Stored data:
▬▬▬▬▬▬▬▬▬▬
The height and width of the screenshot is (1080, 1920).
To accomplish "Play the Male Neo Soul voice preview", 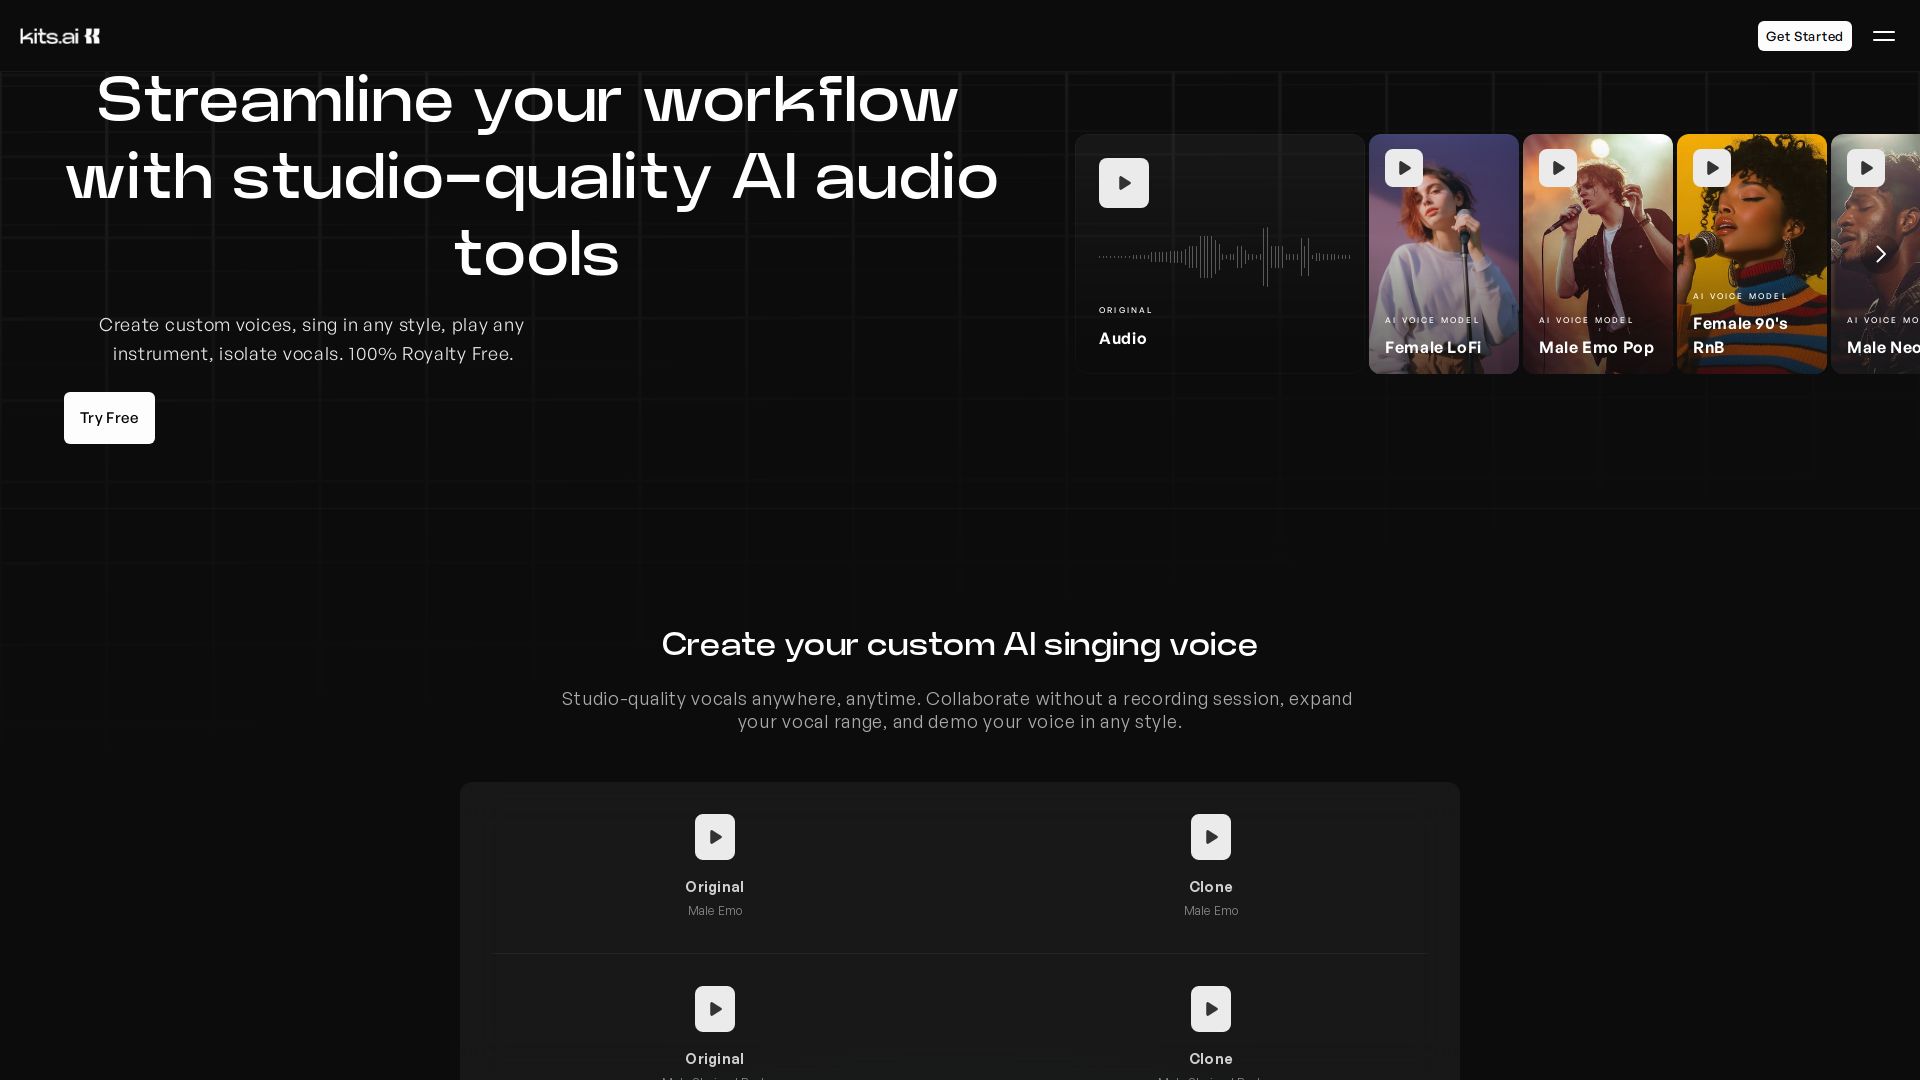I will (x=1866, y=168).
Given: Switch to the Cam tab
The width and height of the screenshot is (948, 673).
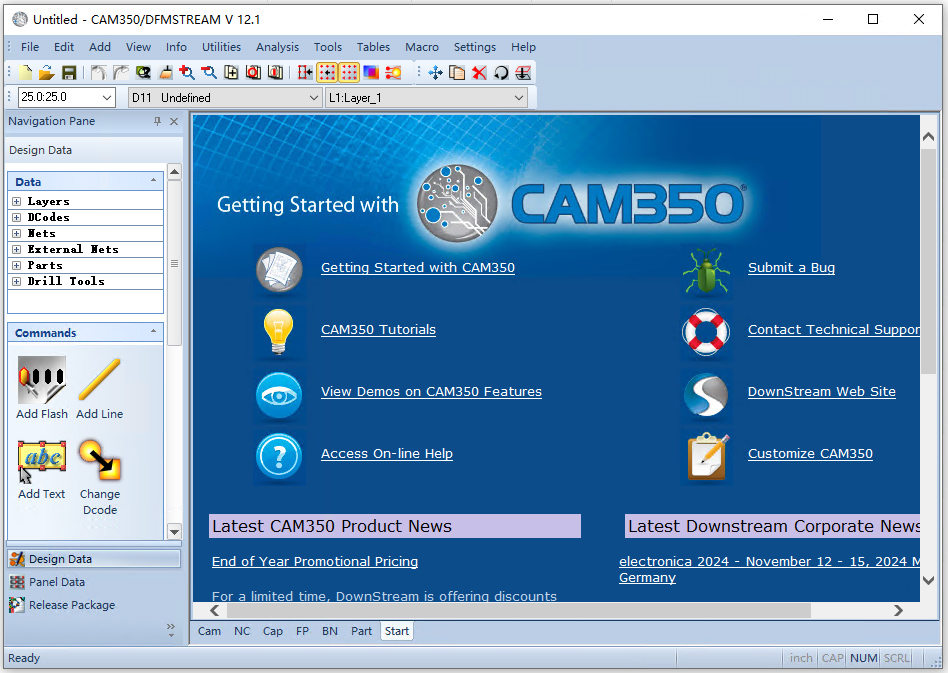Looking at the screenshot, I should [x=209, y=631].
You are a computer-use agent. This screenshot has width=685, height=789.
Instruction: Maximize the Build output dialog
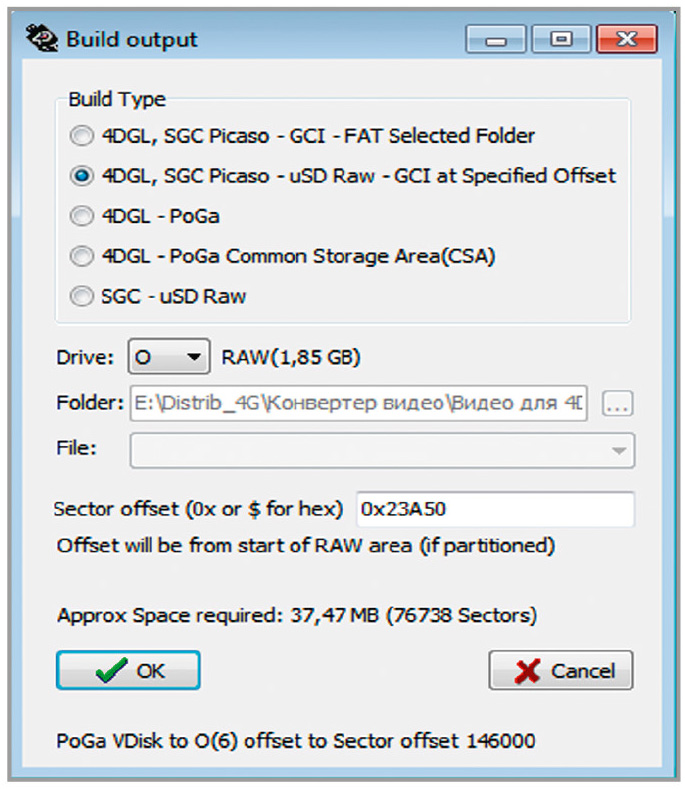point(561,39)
▬▬▬▬▬▬▬▬▬▬
PROMPT: Could you reproduce, word for word, the lines of the records starting with the line containing "You are a computer-use" and going on through the end of the records? Leave the pictures out of your answer.

ANSWER TO THIS TASK:
You are a computer-use agent. This screenshot has width=685, height=789.
Instruction: Maximize the Build output dialog
point(561,39)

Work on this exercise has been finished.